◆ **STUDY QUESTIONS**:
1. Answer these questions about the passage on Miss Marshall's retirement:
(a) At what ages does the passage say women and men retire?
(b) Until what age did Miss Marshall keep her position with the authority?
(c) On what basis was the appellant employed, according to the court's first argument?
2. Rewrite the part of the passage on Miss Marshall's retirement starting at "The employment laws" and ending at "her employment details.", replacing "Miss Marshall" with "Ms. Marshall".
3. Carry on the essay about Miss Marshall's retirement case from the point where it stops.

The employment laws the United Kingdom and Wales dictate that women retire at age 60 while their male counterparts at age 65. The five-year difference is discriminative enough owing to the fact that European Union calls for equal employment opportunities for both genders. Miss Marshall retains her position with the authority until she is sixty-two, is an open contravention of the laws of the land. She ought to have started receiving her pension by age sixty but now that she worked until sixty-two, she experiences delays following difficulty in harmonizing her employment details.

This is a direct effect since she suffers financial loss. This is the greatest point of arguments since every employee in the land is entitled to a government pension. Her employers held her to her position deliberately despite her advanced age and some has to take responsibility. Additionally, she is active and still feels productive enough, her forceful retrenchment therefore denies her the satisfaction she once derived from her employment a point, which points out to the discriminator nature of the United Kingdom’s employment laws.

Question c. The court bases its arguments on a number of legal provisions that the appellant had failed to notice. The first argument is the appellant was employed on contract basis. Under contract, the employer reserves the rights to renew the contract and the employee has minimal effect on that. Contract laws give the employer all the authority to manipulate the employee terms provided the employer agrees to them. The rights of the employer stay relevant to his or her employer only for the period that he or she is an employee.

Miss Marshall’s term had expired irrespective of her age and therefore depended on her employer to renew her term but she lacked the grounds compel her employers to renew her terms. Additionally, the pension laws dictate that women begin receiving their payments at age sixty while men at sixty-five. This law does not state that one has to quit employment before the payment of the pension takes effect. The financial loss that Miss Marshall suffers is therefore not because she still was employed but arises from operational inconsistencies of the pension scheme.

She is therefore advised to seek legal redress by taking the pension body to court. Furthermore, the fat that her employer finds her relevant even after she is sixty points out to the fact that her employer had not discriminated against her gender or else she they could her retrenched her once she turned sixty. On the contrary, her employer retains her two years into the legal retirement age for women. The lack of satisfaction that she therefore suffers is not an obligation of her employer but her personal intuitions.

◆ **THE DATA**:
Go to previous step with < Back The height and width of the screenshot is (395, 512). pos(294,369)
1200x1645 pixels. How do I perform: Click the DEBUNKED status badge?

◆ **ANSWERS PER TASK**:
1.
(a) Women retire at age 60, and men retire at age 65.
(b) She kept her position until she was sixty-two.
(c) The appellant was employed on a contract basis.

2.
The employment laws the United Kingdom and Wales dictate that women retire at age 60 while their male counterparts at age 65. The five-year difference is discriminative enough owing to the fact that European Union calls for equal employment opportunities for both genders. Ms. Marshall retains her position with the authority until she is sixty-two, is an open contravention of the laws of the land. She ought to have started receiving her pension by age sixty but now that she worked until sixty-two, she experiences delays following difficulty in harmonizing her employment details.

3.
Question c. Emanation of the state is principle within the European law used in reference to any state body that provides public service but under the control of the government. Such state bodies operate independently but with little control from the government, in the United Kingdom for example such bodies deal with the employment of doctors, police and teachers. Employees of such bodies are therefore not necessarily civil servants and the government is blameless on any legal tussle that might arise between the bodies and their employees or any other legal case involving the bodies2.

In the case, Miss Marshall is an employee of the Southampton and Southwest Hampshire Area Health Authority. This is the legal body entrusted with the contracting of medical practitioners in the region; the body therefore is the employer of all medical practitioners and not the government. In the case that follows, the government does not feature and therefore does not take any legal responsibility whichever way the case turns out. The same applies should Miss Marshall subsequently file a case with the pension authority.

She therefore has no case with the government but the statutory bodies formed by the government through acts of parliament to offer such public services. Reference Alter, Karen J. Establishing the Supremacy of European Law: The Making of an International Rule of Law in Europe. Oxford [u.a.: Oxford Univ. Press, 2001.